[Programming question] enter a one-way linked list and output the last K nodes in the list.

Source: Internet
Author: User

13th questions (linked list ):
Question: enter a one-way linked list and output the k-th node in the list. The last 0th nodes of the linked list are linked lists.
The linked list node is defined as follows:
Struct listnode
Int m_nkey;
Listnode * m_pnext;


My idea: first flip the linked list, and then from the flip of the linked list head to the end of the number of K-1, return, flip the linked list again.

The Code is as follows: note that this idea is very poor. The reason for the difference is: If you only use the original method, first traverse the count, and then traverse and find the last K, you need to traverse twice. However, in my mind, if I flip the linked list twice, I have to traverse it twice. Also go to the K-1 step to find the last K. Tedious.

/* 13th question (linked list): Question: enter a one-way linked list and output the k-th node in the list. The last 0th nodes of the linked list are the tail pointer of the linked list. The linked list node is defined as follows: struct listnode {int m_nkey; listnode * m_pnext;}; Start time = 20: 40end time */# include <stdio. h> # include <stdlib. h> typedef struct listnode {int m_nkey; listnode * m_pnext;} listnode; listnode * reverselist (listnode * l) {listnode * PP = L; listnode * P = L-> m_pnext; PP-> m_pnext = NULL; while (P! = NULL) {listnode * P3 = p-> m_pnext; P-> m_pnext = pp; pp = P; P = P3;} return pp ;} listnode * getkthnodefromback (listnode * l, int K) {If (k = 0) return NULL; listnode * RL = reverselist (l); listnode * P = RL; for (INT I = 0; P! = NULL & I <K-1; I ++) // note that the detection K cannot exceed the length of the linked list, otherwise null {P = p-> m_pnext;} reverselist (RL) is returned ); return P;} void displaylist (listnode * l) {listnode * P = L; while (P! = NULL) {printf ("% d", p-> m_nkey); P = p-> m_pnext;} printf ("\ n ");} void createlist (listnode * & L) {int D; scanf ("% d", & D); If (D! = 0) {L = (listnode *) malloc (sizeof (listnode); L-> m_nkey = D; L-> m_pnext = NULL; createlist (L-> m_pnext) ;}} int main () {listnode * l = NULL; createlist (l); listnode * PK = getkthnodefromback (L, 3 ); displaylist (l); Return 0 ;}


Online thinking: http://blog.sina.com.cn/s/blog_60c8379d01013z0s.html

Analysis: Use two pointers: low and fast. First, point the fast pointer to the K element, and then low and fast traverse backward at the same time. When fast traverses to the end, low traverses the K at the bottom. Check whether the boundary and pointer are empty. Check whether K exceeds the length of the linked list.

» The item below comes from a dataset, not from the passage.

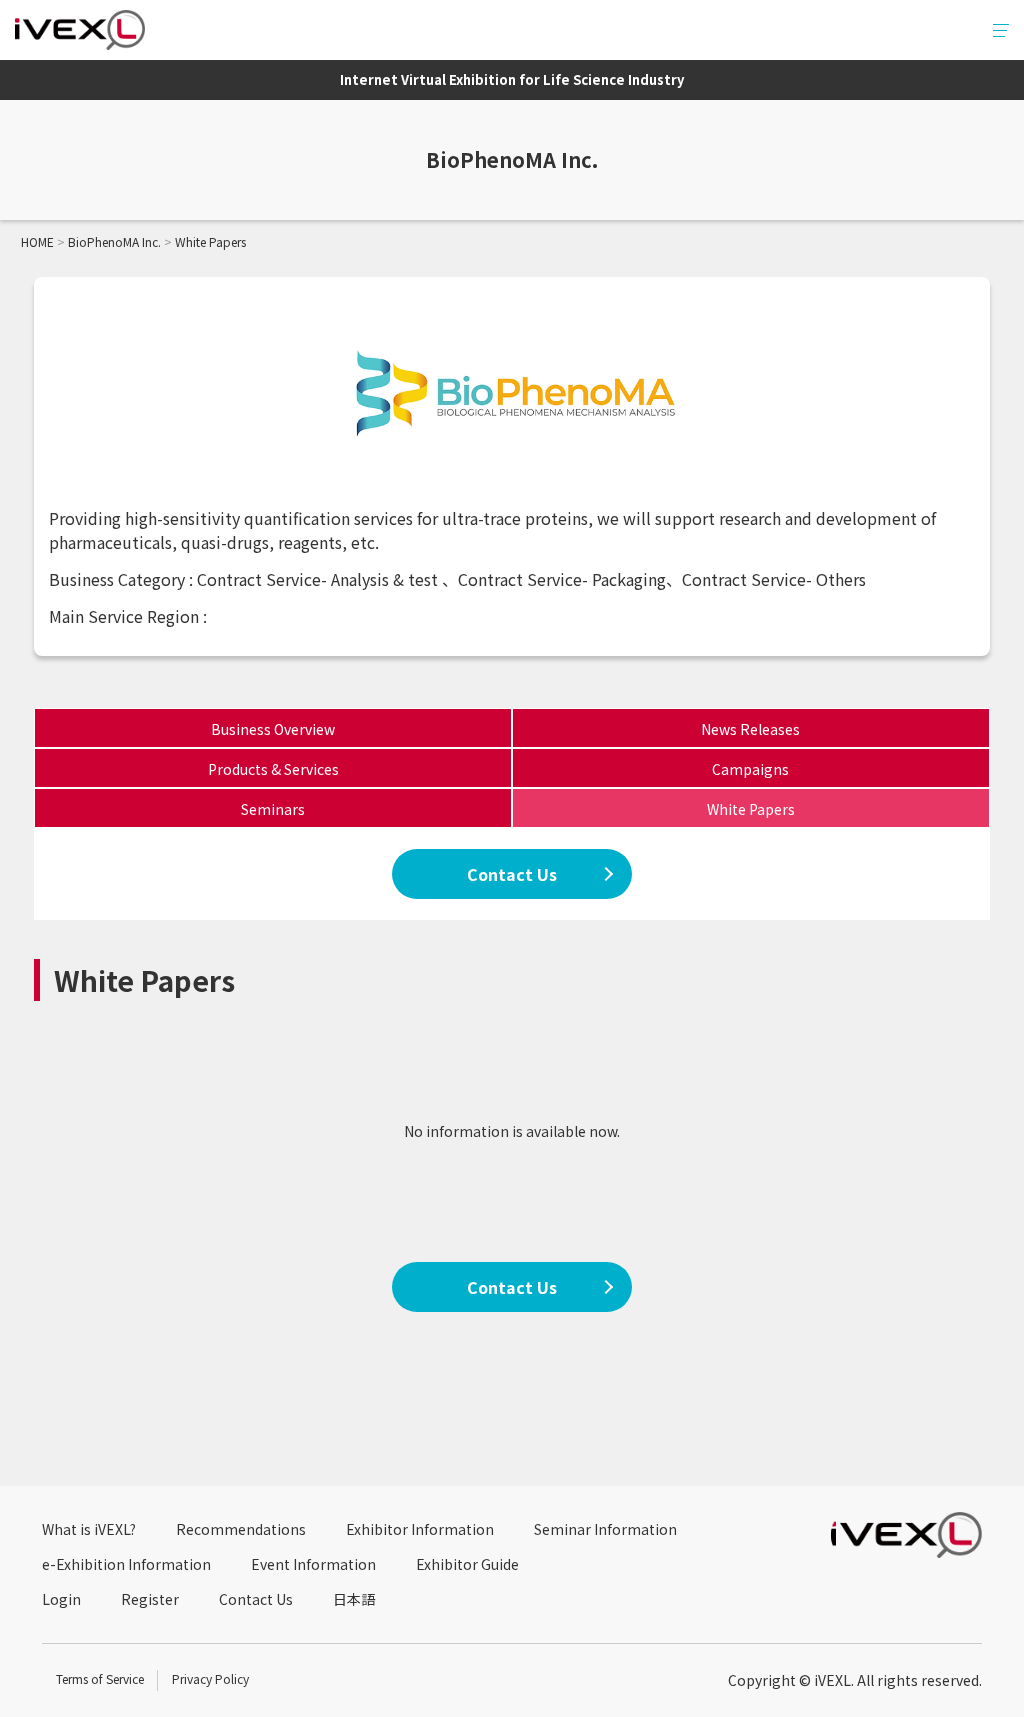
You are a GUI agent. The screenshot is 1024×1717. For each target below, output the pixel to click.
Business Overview (273, 729)
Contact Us (512, 874)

LinkList.h #ifndef LINKLIST_H#define LINKLIST_H#include <stdlib.h>#include <stdio.h>#include <iostream>using namespace std;typedef struct node{int val;struct node *next;}node,*pNode;pNode CreateLinkList(pNode &T);pNode FindLastKth(pNode T,int k);#endifLinkList.cpp#include "LinkList.h"pNode CreateLinkList(pNode &T){int ival;cin>>ival;if(ival==0)return NULL;T = (pNode)malloc(sizeof(node));T->val = ival;T->next = NULL;T->next = CreateLinkList(T->next);return T;}pNode FindLastKth(pNode T,int k){pNode low=T,fast = T;for(int i=0;i<k&&fast!=NULL;i++){fast = fast->next;}if(fast == NULL)return NULL;while(fast!=NULL){fast = fast->next;low = low->next;}return low;}
Main.cpp#include "LinkList.h"void main(){pNode T;T = NULL;CreateLinkList(T);int k=3;pNode pnode;pnode = FindLastKth(T,k);cout<<pnode->val;system("pause");}


[Programming question] enter a one-way linked list and output the last K nodes in the list.

Contact Us

The content source of this page is from Internet, which doesn't represent Alibaba Cloud's opinion; products and services mentioned on that page don't have any relationship with Alibaba Cloud. If the content of the page makes you feel confusing, please write us an email, we will handle the problem within 5 days after receiving your email.

If you find any instances of plagiarism from the community, please send an email to: info-contact@alibabacloud.com and provide relevant evidence. A staff member will contact you within 5 working days.

A Free Trial That Lets You Build Big!

Start building with 50+ products and up to 12 months usage for Elastic Compute Service

  • Sales Support

    1 on 1 presale consultation

  • After-Sales Support

    24/7 Technical Support 6 Free Tickets per Quarter Faster Response

  • Alibaba Cloud offers highly flexible support services tailored to meet your exact needs.